Estaba oscuro, o claro, según
supiera. Sin embargo, apenas podía moverme. Bueno, lo hice, pero al final
recuerdo que me costaba mucho. No entendía aquellos movimientos, aquellos
ruidos extraños, yo no veía nada. Pero hubo un instante, un momento, un suspiro
de honda duración, en el cual sentía como si un colchón de nubes de algodón me
envolviesen hasta dejarme en el más profundo de mis sueños. Sí, soñaba mucho.
Me gustaba soñar con otro lugar, otros ruidos, otro paisaje, y no sabía por
qué, pero lo soñaba. Dicen que todos los sueños
se cumplen si luchas por ellos, entonces no me quedaba otra, tenía que
luchar por conseguir aquellos sueños. Sueños sin nombre ni apellidos, sin luces
ni sombras, sin alma y con alma. Unos sueños sin poder verlos, pero que convivían
conmigo, y no sabía por qué.
Llegaba
un momento en el cual pasaba de la tranquilidad más absoluta, a la taquicardia
más generada. La primera vez recuerdo como si de una pesadilla se tratase, pero
poco a poco comprobé que era cotidiano. Muchas veces no me agradaba, pero
entendí que después de esa taquicardia monumental venía un sentimiento, un
estado de placer incomparable con cualquiera de los antes vividos. Por tanto,
ese momento de desagrado, al final me gustaba pues sabría la recompensa, que no
era otra que esa cúspide de placer en todo mi ser.

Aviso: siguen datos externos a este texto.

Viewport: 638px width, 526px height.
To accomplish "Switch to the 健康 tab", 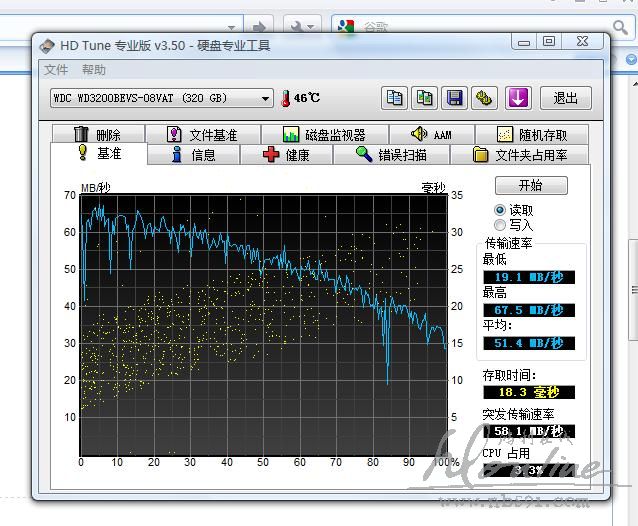I will point(287,155).
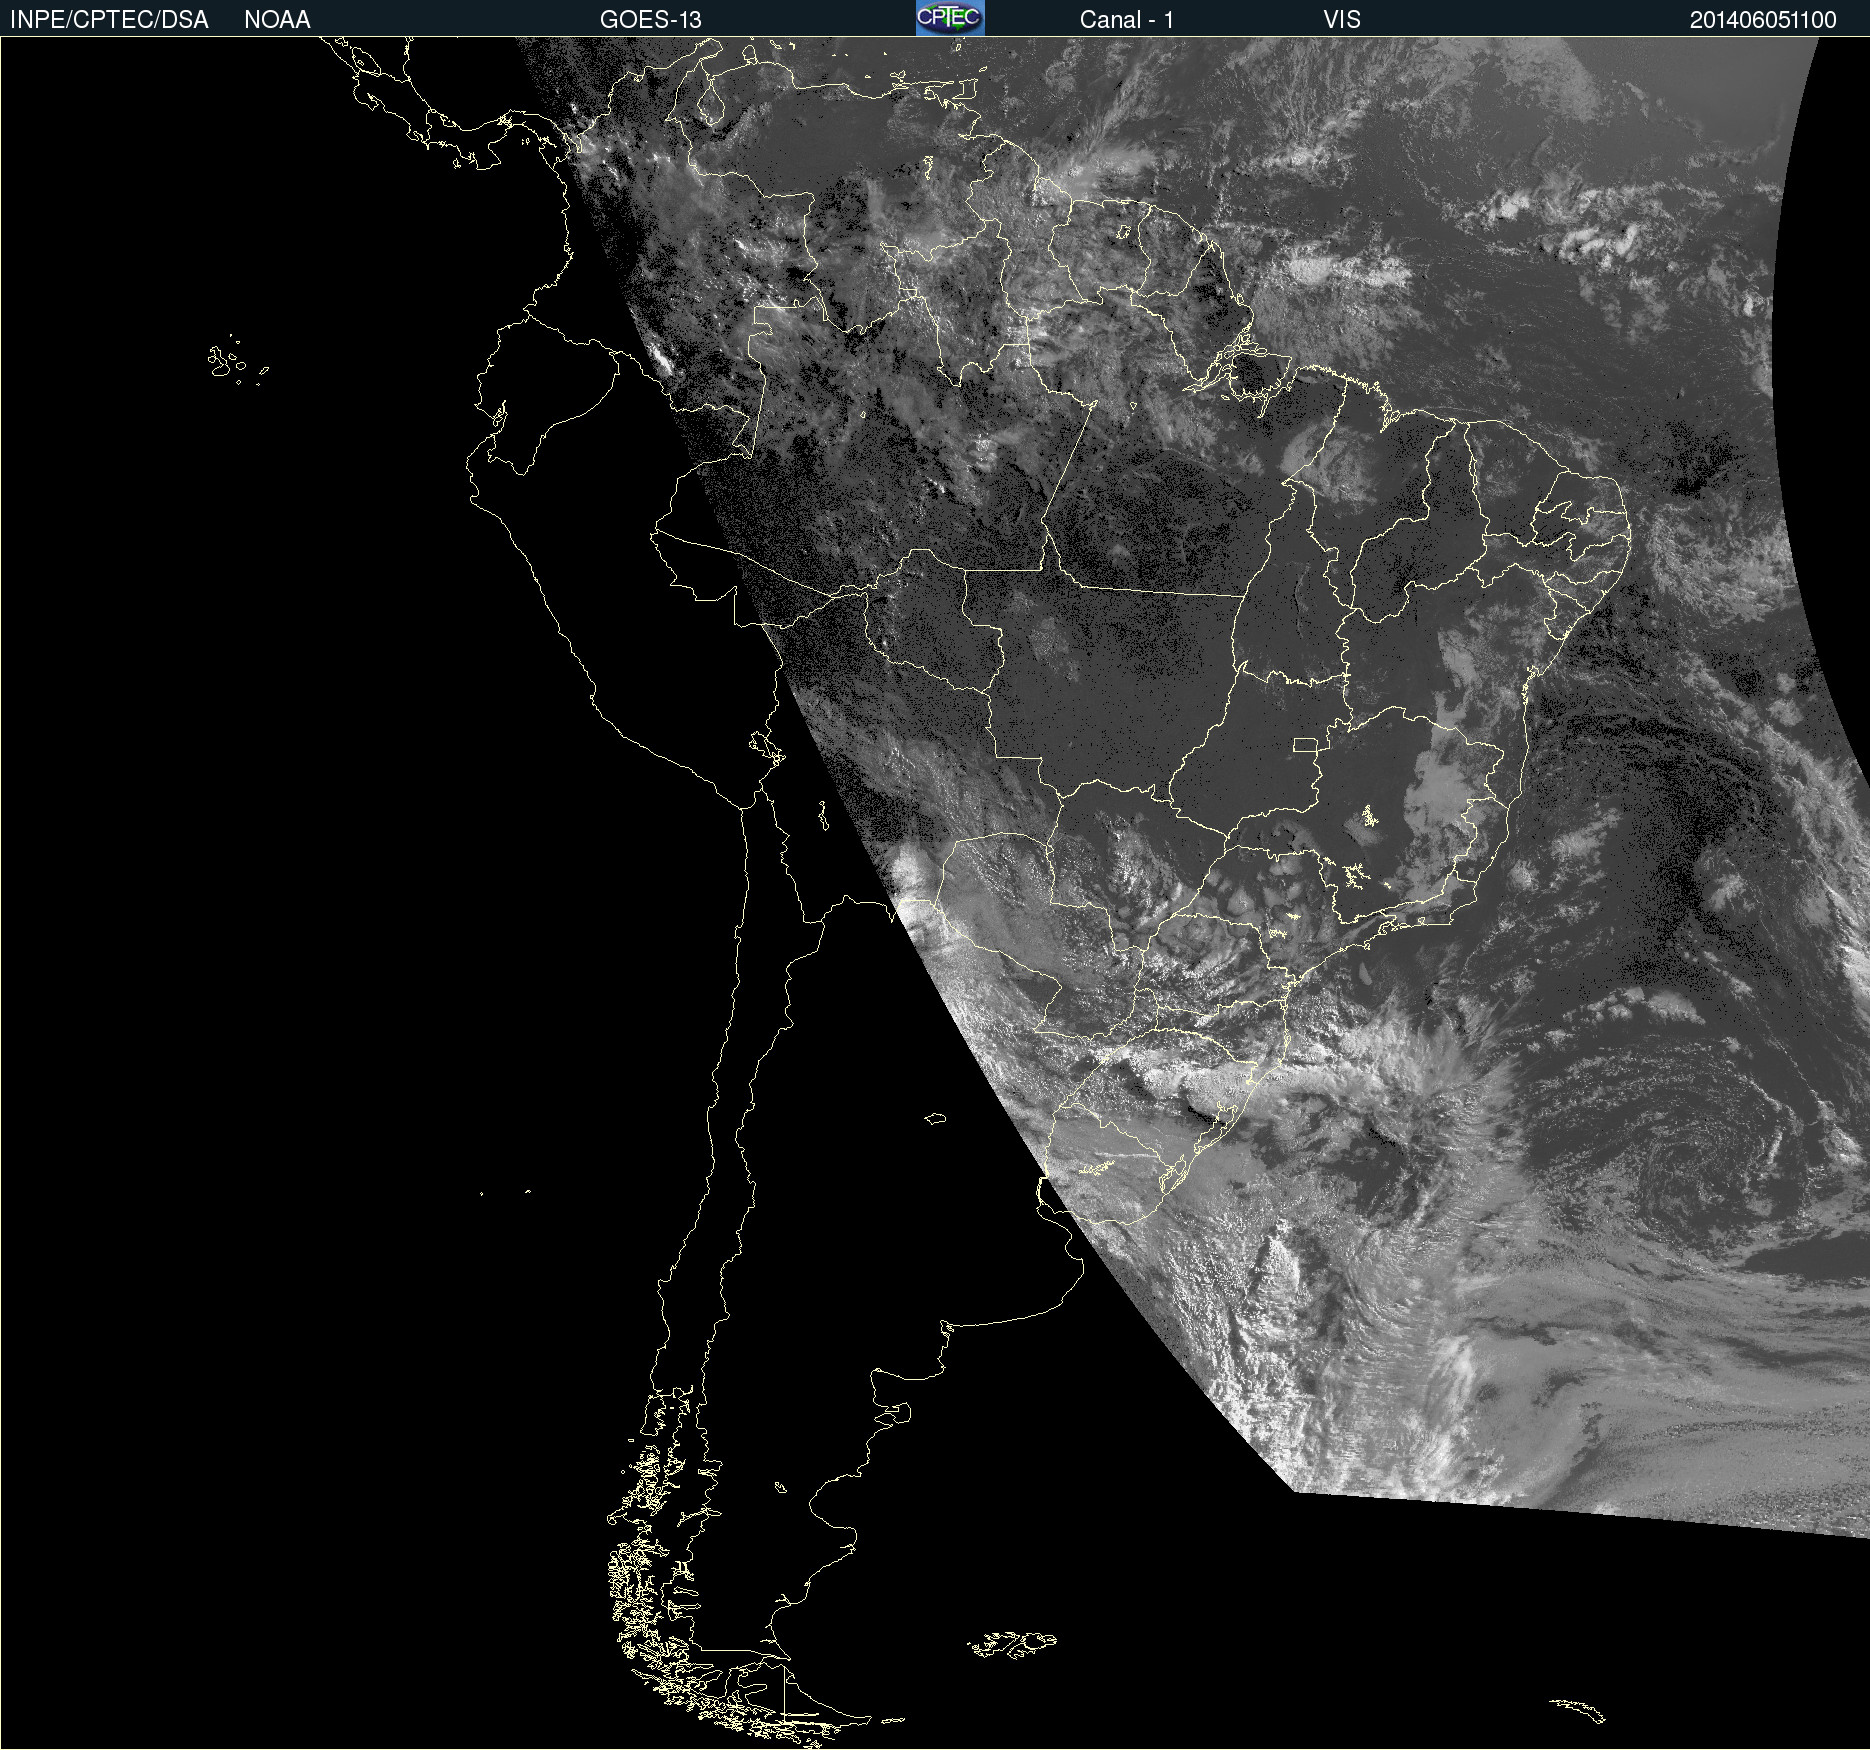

También oía ruidos. Unos ruidos extraños. A
veces, los escuchaba y duraban segundos o minutos, o quizás horas. Otros
[ruidos] eran continuamente. Esta continuidad se volvió familiar para mí. Era
un sonido como si lo recordase cuando era aún pequeño. No lo sabía, pero
igualmente me creaba un estado de bienestar que
más que placer me proporcionaba seguridad. Esta seguridad se convirtió
en obsesión. Quería escucharla, que no oírla. Y a veces la oía y no escuchaba.
Pero
no todo eran ruidos. El buen comer era
mi momento. El más apreciado, el más deseado. Mis comidas no eran abundantes, pero sí
copiosas y variadas. Algunas me gustaban mucho, otras me gustaban menos, pero
me gustaban. Mi comida estrella era ese líquido oscuro, espeso y esponjoso
llamado chocolate. Qué vitalidad me
daba. Creo que en el futuro comería
chocolate para desayunar, chocolate para almorzar y chocolate para
cenar. No me importaría. A todas horas. Pero algo me dice que esto también es un
sueño.
Todas
estas experiencias tenían un denominador común, un ente pesado, un individuo
casi inaguantable que cada vez que hablaba conmigo era para cansarme. Sin embargo,
sentía como con los sueños: ni lo veía, ni lo intuía, ni lo imaginaba, pero al
final me encantaba su presencia, o
quizás me obligó a que me encantara. No entendía el por qué me cantaba
de esa manera tan nefasta y desentonada. ¿Y los golpecitos? ¿y las maneras de
despertarme cuando el sueño aquel tan profundo y rico colmaba mi descanso? ¿y
la manía de querer moverme sin yo quererlo?, una auténtica falta de respeto
digna de denunciar. Pero al final, me gustaba. Tanto me gustaba que sabía que
aquel individuo, aquel ente, aquel denominador común sería esa luz entre tanta
oscuridad, ese sueño cumplido, esa taquicardia tranquila, ese ruido placentero
y esa ración del extraordinario chocolate. Ese denominador común, al final
tenía nombre, apellidos, cara,
sentimientos y vida; y además de todo
esto un apodo maravilloso: MAMÁ.
Dedicado a todas las mujeres que se sientan mamá, lo hayan sido o no, lo sean o serán.